Cloud Computing Unleashes Creativity

Recently at Cloud Expo in New York I caught up with Duke Skarda the Vice President, Information Technology and Software Development at The Planet and learned about his company’s Infrastructure as a Service business targeting companies who have hardened websites which need to be up 24×7. He explained how his company believes many customers want a blend of cloud and premise-based solutions.

 

In the above video Skarda explains a growing part of his business is experimental projects where companies hope for the best but plan for the worst by utilizing cloud-based infrastructure to ensure they have resiliency of an always-on network without the CAPEX of doing it yourself. The ability to quickly scale an application at a fraction of the cost of owning all the equipment yourself means companies can experiment with services in ways not possible in the past.

As a follow-up to this meeting I spent some time with The Planet’s Chairman and CEO Doug Erwin at Interop 2010 in Las Vegas to hear how he put together what he calls the world’s largest hosting company. The Houston-based organization currently has 46,733 servers in eight data centers, 170,000 square feet of data center space and 522 people.

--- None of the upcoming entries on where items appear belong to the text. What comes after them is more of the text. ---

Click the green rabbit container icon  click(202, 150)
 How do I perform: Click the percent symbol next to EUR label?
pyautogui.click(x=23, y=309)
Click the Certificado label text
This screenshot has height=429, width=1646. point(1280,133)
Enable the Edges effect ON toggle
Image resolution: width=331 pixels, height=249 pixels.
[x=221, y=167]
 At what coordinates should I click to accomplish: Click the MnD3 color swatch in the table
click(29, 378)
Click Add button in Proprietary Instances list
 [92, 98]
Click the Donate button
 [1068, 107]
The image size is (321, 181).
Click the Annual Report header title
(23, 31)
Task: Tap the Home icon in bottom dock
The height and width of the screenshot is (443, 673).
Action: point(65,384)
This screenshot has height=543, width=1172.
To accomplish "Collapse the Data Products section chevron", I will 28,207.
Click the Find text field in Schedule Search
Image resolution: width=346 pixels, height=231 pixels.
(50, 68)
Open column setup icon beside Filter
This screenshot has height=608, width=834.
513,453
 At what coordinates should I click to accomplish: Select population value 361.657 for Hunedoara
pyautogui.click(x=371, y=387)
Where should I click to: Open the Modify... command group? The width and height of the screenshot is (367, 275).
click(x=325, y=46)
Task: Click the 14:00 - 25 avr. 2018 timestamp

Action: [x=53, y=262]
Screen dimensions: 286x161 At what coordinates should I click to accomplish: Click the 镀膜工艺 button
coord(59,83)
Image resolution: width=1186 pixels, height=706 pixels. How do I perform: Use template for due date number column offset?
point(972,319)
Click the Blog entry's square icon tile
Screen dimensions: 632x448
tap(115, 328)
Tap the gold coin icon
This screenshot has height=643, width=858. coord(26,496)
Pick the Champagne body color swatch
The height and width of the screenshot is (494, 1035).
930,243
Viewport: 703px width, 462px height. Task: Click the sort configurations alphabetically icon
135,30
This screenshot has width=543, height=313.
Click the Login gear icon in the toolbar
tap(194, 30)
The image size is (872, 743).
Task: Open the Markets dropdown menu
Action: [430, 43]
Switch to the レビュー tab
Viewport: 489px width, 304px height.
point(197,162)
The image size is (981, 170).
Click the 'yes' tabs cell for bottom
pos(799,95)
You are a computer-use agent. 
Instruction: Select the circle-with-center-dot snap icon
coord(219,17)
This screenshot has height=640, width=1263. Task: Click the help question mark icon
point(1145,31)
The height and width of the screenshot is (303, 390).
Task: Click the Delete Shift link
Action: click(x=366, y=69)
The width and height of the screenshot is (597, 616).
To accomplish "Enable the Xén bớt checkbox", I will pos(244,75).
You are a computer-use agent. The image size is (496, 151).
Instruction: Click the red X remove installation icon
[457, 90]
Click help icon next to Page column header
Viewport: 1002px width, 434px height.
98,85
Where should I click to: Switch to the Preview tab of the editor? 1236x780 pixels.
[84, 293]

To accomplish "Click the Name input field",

Erwin’s explanation of what makes them different is as follows, “We believe customers should have the power to choose at one-stop shopping. If they want a server today and one tomorrow and hook in cloud storage or move into the cloud itself, we want to be able to offer that broad range of product.” Point being the company is able to provide enhanced services to data center clients such as backup, firewall, virtual racks, security and WAN management.

An interesting part of our conversation is that the cloud can be more expensive as you pay the price for scaling on-demand. He suggests companies run models before they decide which route to take. As an alternative he says companies should just consider adding servers.

A common theme in my conversation with both men was the idea that the cloud means all things to all people. He explains to them it is about shared technology and disbursement – moreover it entails the ability to redirect to any server at the turn of a dime.

The way the company achieves this goal is by keeping the storage in a SAN allowing new servers to be brought up immediately when one fails. Of course this definition of cloud computing may jive with yours or you may consider it to be a subset of elastic computing solutions from companies like Amazon. Either way, the ability to immediately access massive amounts of compute power for relatively low short-term prices will continue to provide abundant opportunities for organizations with champagne adoption goals and beer-sized budgets.